Extended Data Fig. 4: Additional description of residual AKTP and AKP metastatic cells.
From: Metastatic recurrence in colorectal cancer arises from residual EMP1+ cells
a, UMAPs of colorectal primary tumours and liver metastases at different stages (micro, small and large) coloured according to sequencing batch, mouse ID, and sample ID. b, UMAPs showing the expression levels of coreHRC, EpiHR, and mKi67 gene signatures and Lgr5 and Krt20 genes. c, Violin plots showing expression of relevant genes used to define the 6 different Seurat clusters. d, Fraction of cells (y axis) from each Seurat cluster (x axis) present in the different sample types: Primary Tumour, micro-, small- and macro- metastases according to the indicated color code. Note the “HRCs Krt20-” are mostly exclusive from micro metastases samples, whereas Lgr5+ cells are highly enriched in small metastases samples. e, Smoothed Krt20 gene and partial EMT gene signature17 expression trends fitted with Generalized Additive Models as a function of pseudotime in primary tumours, micro+small and large metastases. f, g, UMAP of AKP liver micrometastases coloured according to timing of profiling and Seurat clusters. h, Barplot showing proportion of different Seurat tumour cell types captured in AKP early vs late micrometastases. i-l, UMAPs showing the expression levels of the coreHRC, mKi67 and Mex3a gene signatures and Lgr5 mRNA in AKP metastases. m, Barplot showing Seurat cluster distribution across AKP early and late micrometastases. n.

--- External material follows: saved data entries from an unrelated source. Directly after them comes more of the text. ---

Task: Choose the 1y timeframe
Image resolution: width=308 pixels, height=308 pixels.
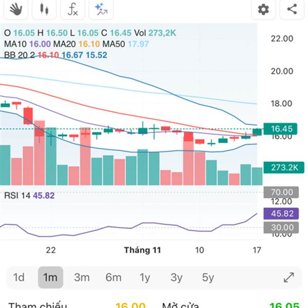Action: tap(145, 278)
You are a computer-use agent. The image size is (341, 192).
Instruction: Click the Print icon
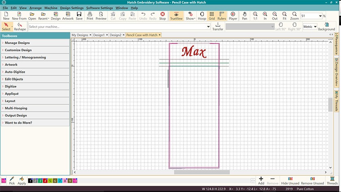tap(90, 16)
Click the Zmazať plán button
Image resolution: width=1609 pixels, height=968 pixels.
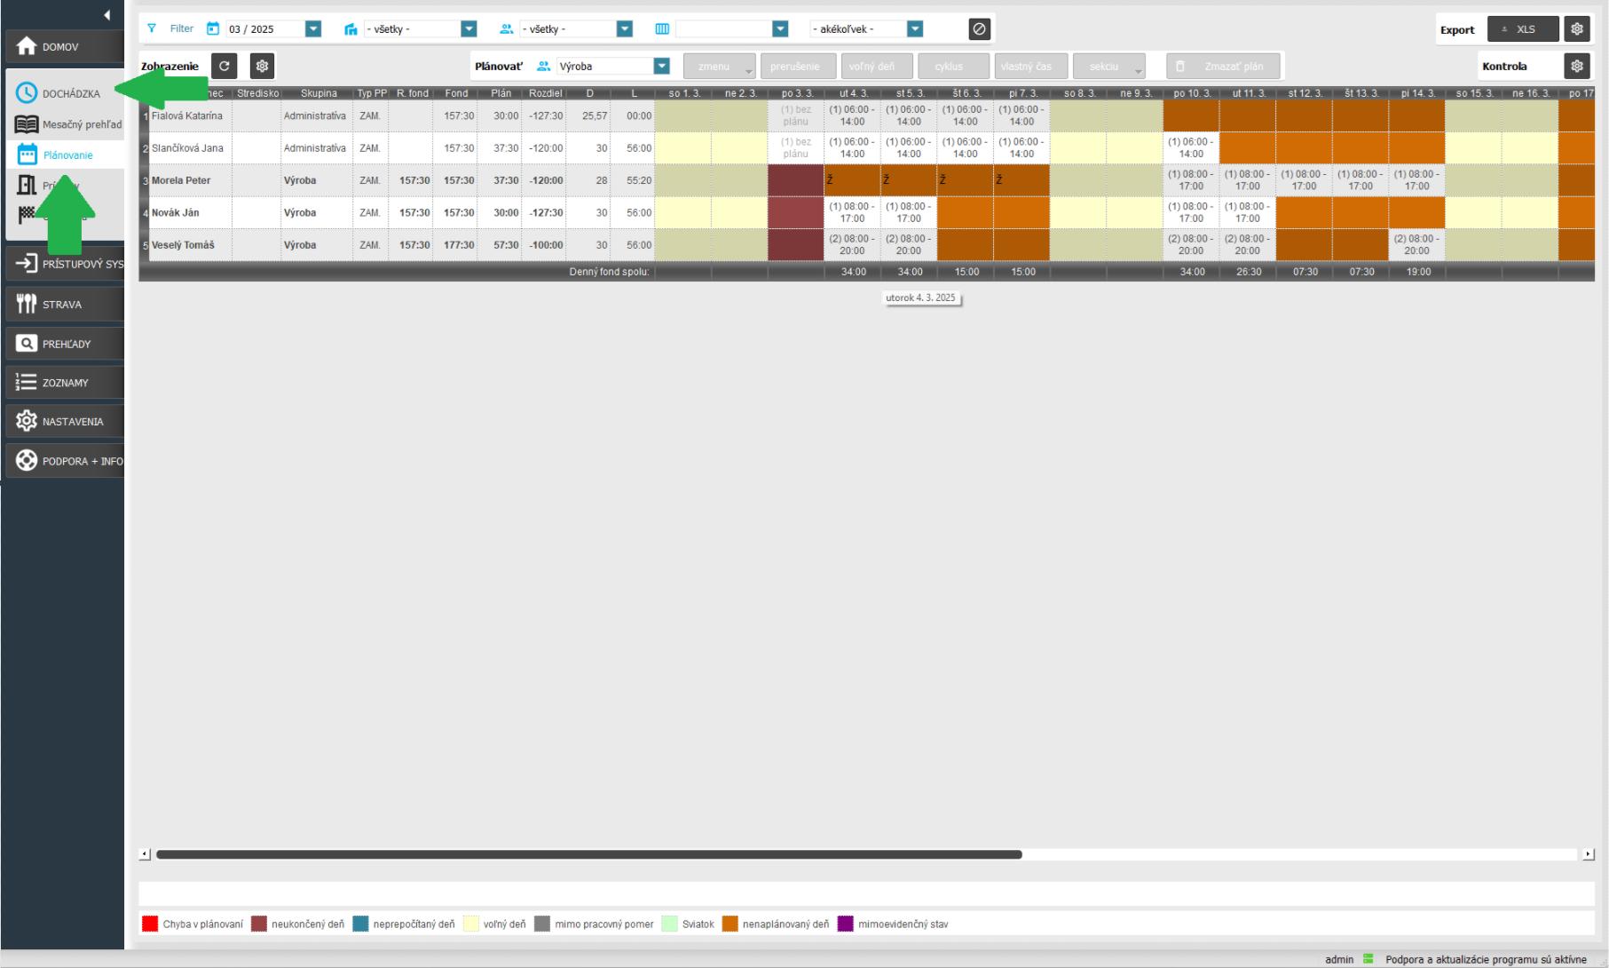coord(1223,67)
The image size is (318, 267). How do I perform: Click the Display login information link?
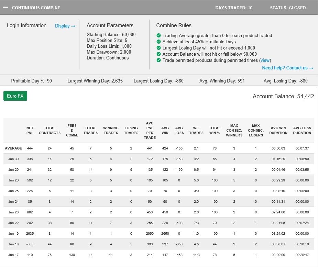click(65, 26)
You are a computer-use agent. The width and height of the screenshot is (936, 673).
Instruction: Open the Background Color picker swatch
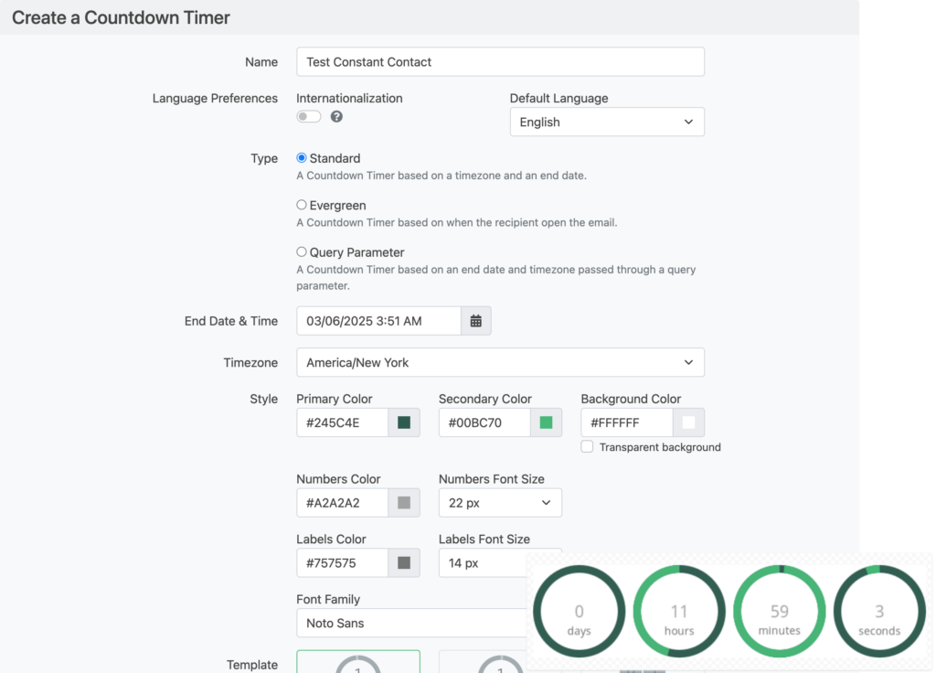pos(689,422)
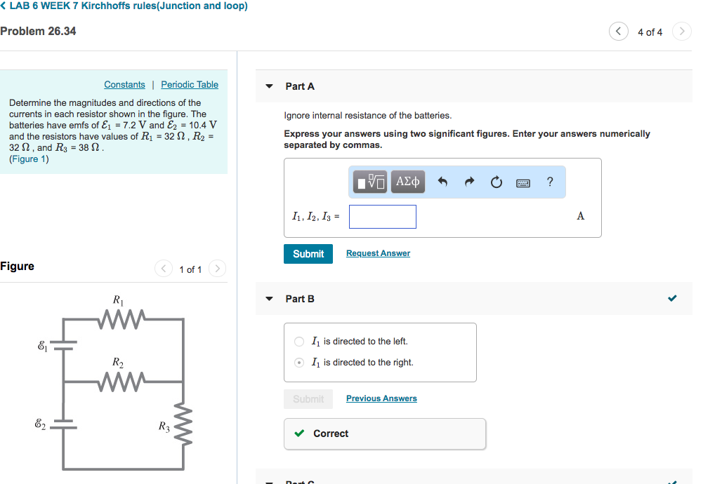Viewport: 703px width, 484px height.
Task: Open the help question mark icon
Action: (x=550, y=182)
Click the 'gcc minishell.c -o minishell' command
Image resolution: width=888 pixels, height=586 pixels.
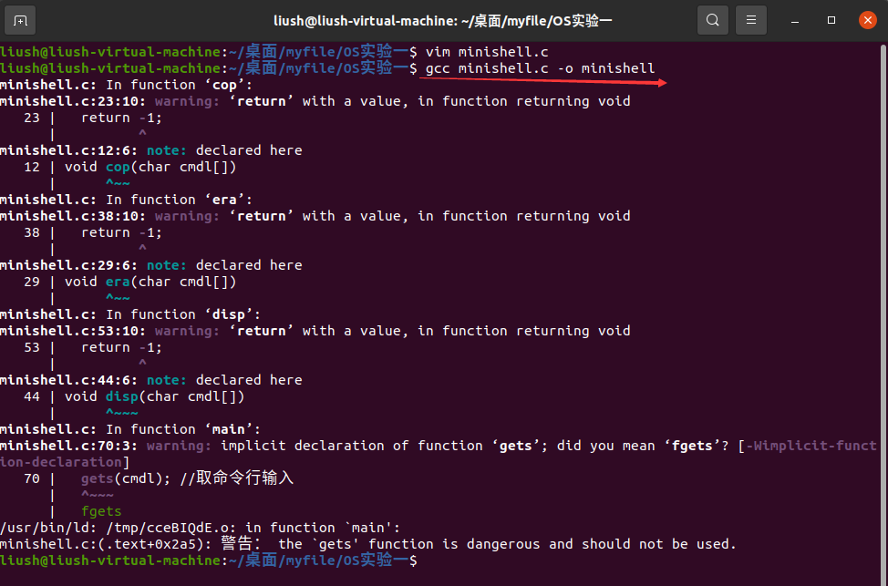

Violin plots showing expression levels of the Mex3a signature16 in AKP early and late micrometastases versus AKTP micro and small metastases. o, Vector fields representing RNA velocity projected on UMAPs of AKP micrometastases, coloured by the pseudotime estimated for each cell with scVelo. p, Smoothed coreHRC, mKi67, and Lgr5 gene signature expression trends in the early and late AKP micrometastasis dataset fitted with generalized additive models as a function of CellRank pseudotime.